Now when you open the MyTable1 view a record will be added to MyTable_ra for every record returned from the view. To ensure the most accurate auditing you can use a WHERE clause to limit the records returned by the view. This will also limit the number of records added to the audit table.

Other Notes

There are a few caveats that arise in using this method to implement read auditing.

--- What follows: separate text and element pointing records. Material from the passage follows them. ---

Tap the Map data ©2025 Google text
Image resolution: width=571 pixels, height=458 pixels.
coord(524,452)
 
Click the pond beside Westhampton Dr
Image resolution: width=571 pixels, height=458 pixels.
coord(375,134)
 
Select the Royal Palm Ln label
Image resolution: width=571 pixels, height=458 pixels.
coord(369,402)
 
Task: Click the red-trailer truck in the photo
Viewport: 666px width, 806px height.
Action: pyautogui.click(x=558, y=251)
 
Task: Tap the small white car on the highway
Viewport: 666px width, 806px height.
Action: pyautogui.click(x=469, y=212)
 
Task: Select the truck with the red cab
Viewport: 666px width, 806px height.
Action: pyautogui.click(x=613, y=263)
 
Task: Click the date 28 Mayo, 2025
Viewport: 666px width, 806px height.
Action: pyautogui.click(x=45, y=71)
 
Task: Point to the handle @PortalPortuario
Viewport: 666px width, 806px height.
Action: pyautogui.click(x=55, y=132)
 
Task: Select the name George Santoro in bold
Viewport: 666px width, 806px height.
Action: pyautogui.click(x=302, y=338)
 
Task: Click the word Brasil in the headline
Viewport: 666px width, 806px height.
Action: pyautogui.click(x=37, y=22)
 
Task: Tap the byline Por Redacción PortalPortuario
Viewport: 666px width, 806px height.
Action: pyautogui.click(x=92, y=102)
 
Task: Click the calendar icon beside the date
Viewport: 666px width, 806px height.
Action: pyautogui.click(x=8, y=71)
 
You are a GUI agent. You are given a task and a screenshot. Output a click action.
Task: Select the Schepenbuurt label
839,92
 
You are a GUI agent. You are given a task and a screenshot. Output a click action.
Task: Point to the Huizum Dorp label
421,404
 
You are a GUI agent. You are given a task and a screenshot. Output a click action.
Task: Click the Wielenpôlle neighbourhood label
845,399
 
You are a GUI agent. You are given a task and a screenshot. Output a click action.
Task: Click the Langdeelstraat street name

  • Static cursors will cause every record to be audited in a query instead of just the records that are fetched
  • Every SELECT statement will cause the database to grow
  • Every fetch and every SQL query will inherit some performance overhead

Summary

By enabling logging within the database audit records will be created regardless of which application is connecting to the data. The table open audit demonstrated here will be updated every time a table is opened by any user. The same function can be used for every table in the database. You will have to create a view for each table to do the logging and restrict access to the base table(s).

Read auditing is a bit more complicated and will generate many more records in your audit table. The mechanism demonstrated here will write a record in the audit table for each user and each record in the table(s) they open. Because of this you may wish to use a WHERE clause to limit the number of records returned. Finally this only audits retrieval of the records and does not guarantee that the user viewed the record.